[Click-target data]

══════════════════════════════

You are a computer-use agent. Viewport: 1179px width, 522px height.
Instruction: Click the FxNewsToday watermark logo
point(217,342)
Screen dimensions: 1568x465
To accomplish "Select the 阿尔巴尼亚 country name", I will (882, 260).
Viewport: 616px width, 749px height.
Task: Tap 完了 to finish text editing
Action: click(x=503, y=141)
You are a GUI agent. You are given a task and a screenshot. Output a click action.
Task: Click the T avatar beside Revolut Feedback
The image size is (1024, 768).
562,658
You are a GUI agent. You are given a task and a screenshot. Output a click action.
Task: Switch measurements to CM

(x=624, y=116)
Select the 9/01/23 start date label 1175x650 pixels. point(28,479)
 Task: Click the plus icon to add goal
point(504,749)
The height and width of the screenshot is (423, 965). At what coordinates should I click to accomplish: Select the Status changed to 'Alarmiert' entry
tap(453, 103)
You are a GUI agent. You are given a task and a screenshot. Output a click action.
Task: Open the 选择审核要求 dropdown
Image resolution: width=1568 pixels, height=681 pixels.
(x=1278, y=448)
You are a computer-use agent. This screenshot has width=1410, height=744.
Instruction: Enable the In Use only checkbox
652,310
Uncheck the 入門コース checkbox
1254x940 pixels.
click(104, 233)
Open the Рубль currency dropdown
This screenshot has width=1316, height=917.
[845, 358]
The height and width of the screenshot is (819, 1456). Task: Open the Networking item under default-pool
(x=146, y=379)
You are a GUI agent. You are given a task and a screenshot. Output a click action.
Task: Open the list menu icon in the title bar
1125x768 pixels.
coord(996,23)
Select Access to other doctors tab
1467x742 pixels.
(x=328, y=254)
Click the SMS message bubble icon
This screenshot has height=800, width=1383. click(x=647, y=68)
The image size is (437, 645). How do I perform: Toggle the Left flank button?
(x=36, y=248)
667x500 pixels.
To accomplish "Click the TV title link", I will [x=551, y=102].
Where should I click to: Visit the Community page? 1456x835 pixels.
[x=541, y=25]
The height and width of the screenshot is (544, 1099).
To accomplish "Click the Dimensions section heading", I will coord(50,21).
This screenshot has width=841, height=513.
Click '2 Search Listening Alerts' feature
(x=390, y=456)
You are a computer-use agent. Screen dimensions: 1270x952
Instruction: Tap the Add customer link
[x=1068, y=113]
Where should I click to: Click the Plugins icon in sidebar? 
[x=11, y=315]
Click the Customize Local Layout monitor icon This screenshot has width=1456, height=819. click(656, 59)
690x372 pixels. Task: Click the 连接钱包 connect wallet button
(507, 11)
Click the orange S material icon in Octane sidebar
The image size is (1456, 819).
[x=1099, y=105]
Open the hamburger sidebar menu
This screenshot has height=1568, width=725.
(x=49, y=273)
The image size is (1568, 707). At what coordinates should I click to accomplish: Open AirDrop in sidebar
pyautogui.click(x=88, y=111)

══════════════════════════════

> _EXERCISE AIM_:
Copy the items above word for word, from the line containing "Select Access to other doctors tab" through the line containing "Click the Customize", including both of those lines.

> _RIGHT ANSWER_:
Select Access to other doctors tab
1467x742 pixels.
(x=328, y=254)
Click the SMS message bubble icon
This screenshot has height=800, width=1383. click(x=647, y=68)
The image size is (437, 645). How do I perform: Toggle the Left flank button?
(x=36, y=248)
667x500 pixels.
To accomplish "Click the TV title link", I will [x=551, y=102].
Where should I click to: Visit the Community page? 1456x835 pixels.
[x=541, y=25]
The height and width of the screenshot is (544, 1099).
To accomplish "Click the Dimensions section heading", I will coord(50,21).
This screenshot has width=841, height=513.
Click '2 Search Listening Alerts' feature
(x=390, y=456)
You are a computer-use agent. Screen dimensions: 1270x952
Instruction: Tap the Add customer link
[x=1068, y=113]
Where should I click to: Click the Plugins icon in sidebar? 
[x=11, y=315]
Click the Customize Local Layout monitor icon This screenshot has width=1456, height=819. click(656, 59)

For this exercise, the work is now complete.